Salomon „Sally“ Perel wurde 1925 in Peine im heutigen Niedersachsen als Sohn einer streng gläubigen Rabbinerfamilie geboren. Nach der Machtübernahme durch die Nationalsozialisten und den Nürnberger Rassegesetzen wanderte die Familie Perels ins polnische Lodz aus. Als seine Familie und Freunde im Ghetto von Lodz zusammengepfercht werden sollten, beschlossen die Eltern, den vierzehnjährigen Salomon zusammen mit seinem fünfzehn Jahre älteren Bruder Bruder auf die Flucht nach Osten zu schicken. Dabei gab ihm seine Mutter den prägenden Auftrag „Du sollst leben!“ mit auf den Weg. Es war das letzte Mal, dass er seine Eltern in seinem Leben sah.

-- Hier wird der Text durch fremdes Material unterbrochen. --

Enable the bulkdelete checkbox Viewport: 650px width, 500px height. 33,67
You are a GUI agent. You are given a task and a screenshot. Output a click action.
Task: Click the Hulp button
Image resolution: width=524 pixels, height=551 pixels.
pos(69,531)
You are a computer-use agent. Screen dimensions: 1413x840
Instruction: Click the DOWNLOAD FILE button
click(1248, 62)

Als die Nazis immer weiter nach Osten marschierten und Salomon Perel auf seiner Flucht einholten, gab er sich schließlich als „Volksdeutscher“ unter dem Namen Josef aus und entging so seiner Hinrichtung. So kam es dazu, dass Perel schließlich als Übersetzer für die Wehrmacht arbeiten musste, bevor er von seinem Kommandanten im Zuge des harschen sowjetischen Winters nach Braunschweig auf eine Schule der Hitlerjugend gesandt wurde. „Tagsüber zog ich mit den anderen Kameraden „Sieg Heil“-rufend durch die Straßen, nachts lag ich weinend im Bett, stetig mit der Angst konfrontiert, entdeckt und hingerichtet zu werden“, erklärte Perel. „Diese innerliche Zerrissenheit verfolgt mich bis heute“, betonte der 94-Jährige.

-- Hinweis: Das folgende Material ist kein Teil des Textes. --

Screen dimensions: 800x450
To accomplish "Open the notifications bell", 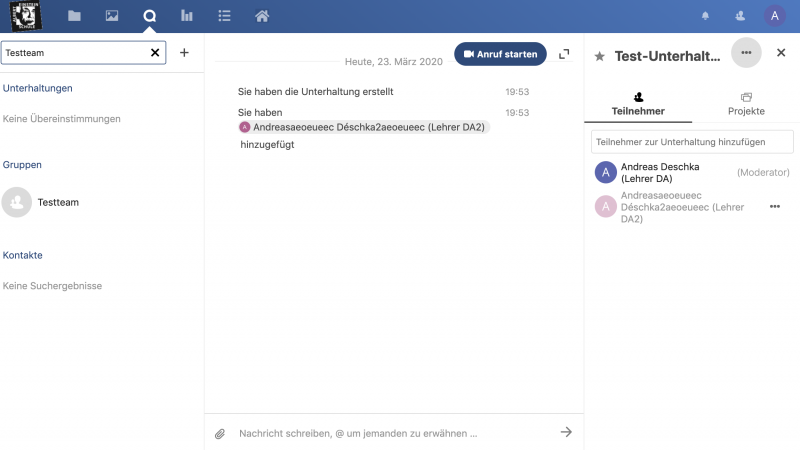I will tap(706, 16).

Seine Geschichte beendete Sally Perel nach rund eineinhalb Stunden mit einem Appell an seine Zuhörinnen und Zuhörer. „Seid kritisch – geht nicht in der Masse unter und tretet den erneut aufkeimenden, nationalistischen, populistischen und rechtsradikalen Tendenzen mutig und entschieden gegenüber!“ so Perel. „Ich bin einer der letzten verbleibenden Zeitzeugen der Geschichte. Ihr kennt nun meine Geschichte und die Wahrheit über das, was damals passiert ist. Damit mache ich euch heute alle auch zu Zeitzeugen. Die Geschichte darf sich niemals wiederholen“, schloss Salomon „Sally“ Perel seinen Vortrag. Im Anschluss nutzten die Schülerinnen und Schüler, die zuvor gebannt den Worten gelauscht hatten, die Gelegenheit, Fragen zu stellen und sich ihr Exemplar von Perels Autobiografie persönlich signieren zu lassen.
Anlässlich seines Besuchs in Stutensee trug sich Sally Perel in Anwesenheit von Herrn Bürgermeister Edgar Geißler, der Schulleiterin Silvia Anzt sowie des Organisators, Martin Klinger, in das Gästebuch der Stadt Stutensee ein.